Exercise input:
+ + +
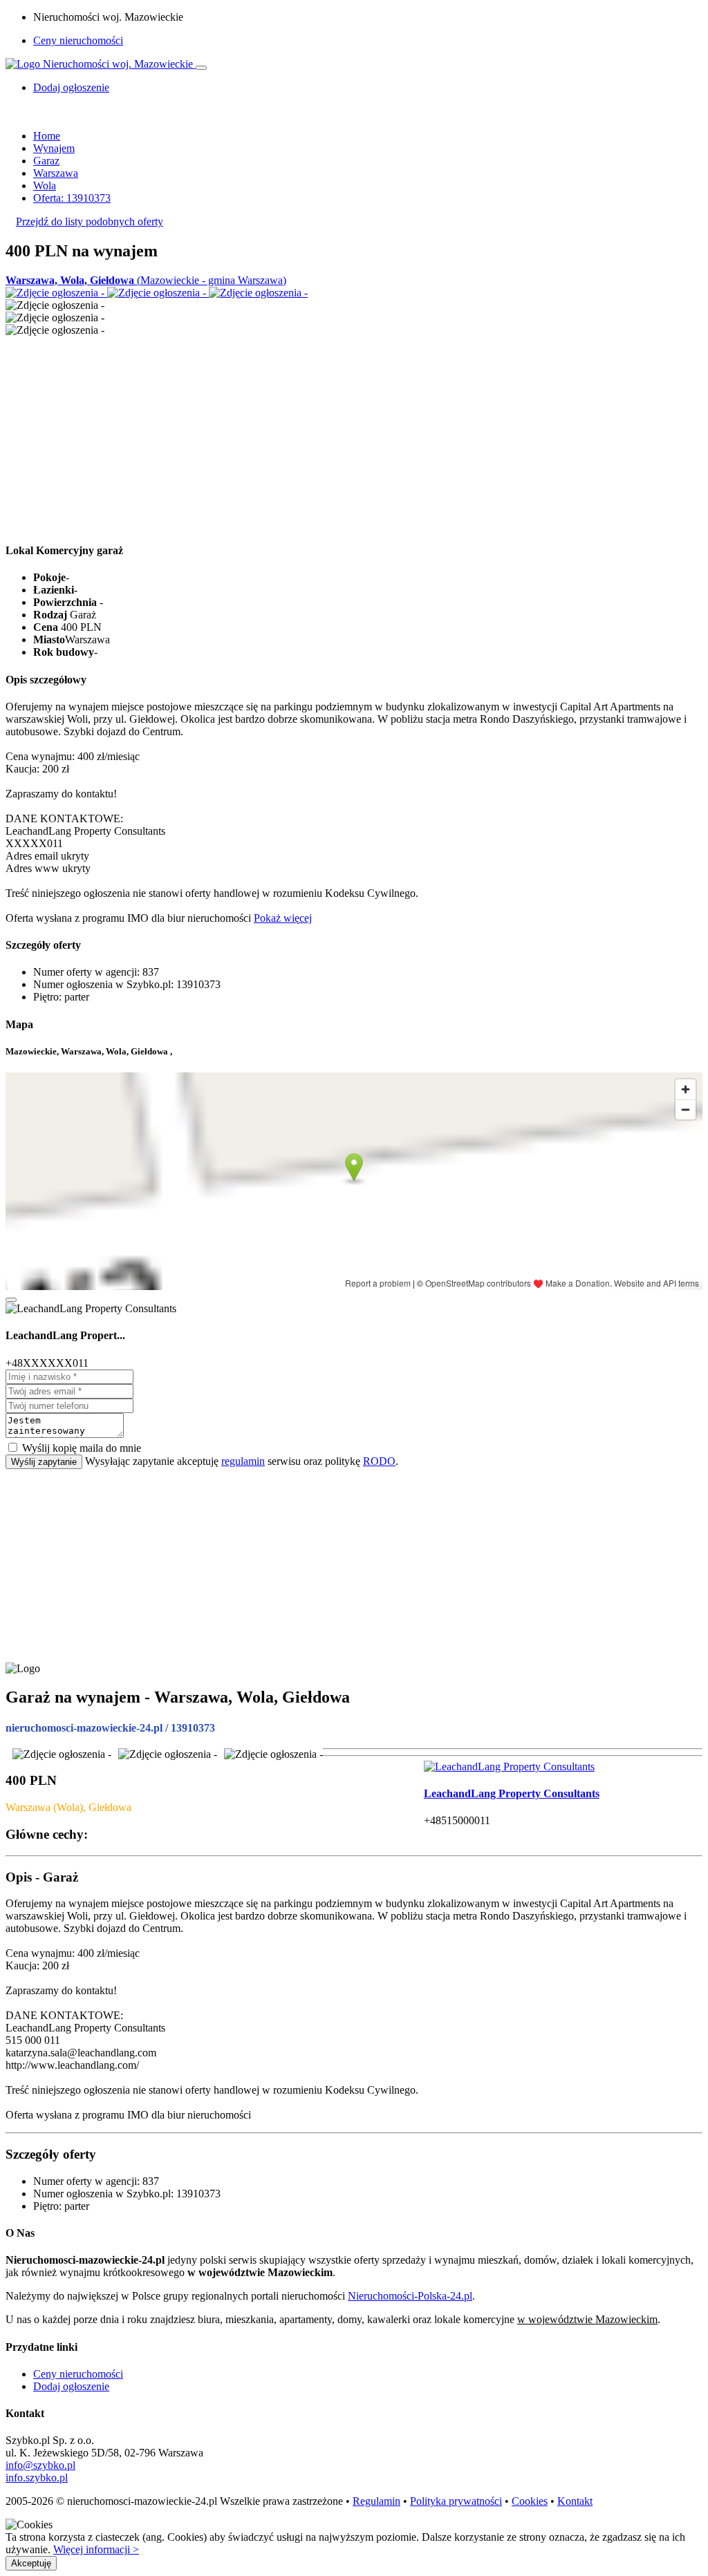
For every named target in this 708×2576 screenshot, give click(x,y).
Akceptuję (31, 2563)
+ + +
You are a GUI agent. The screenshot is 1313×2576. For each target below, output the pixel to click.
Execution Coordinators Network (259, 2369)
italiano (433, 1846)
+ + +
What the task asks: In the data above, which lines lie between the line with "You are a GUI" and the line with "italiano (433, 1846)", inclusive? Print those lines exactly and nothing else.

Output below:
You are a GUI agent. The screenshot is 1313×2576. For each target below, output the pixel to click.
Execution Coordinators Network (259, 2369)
italiano (433, 1846)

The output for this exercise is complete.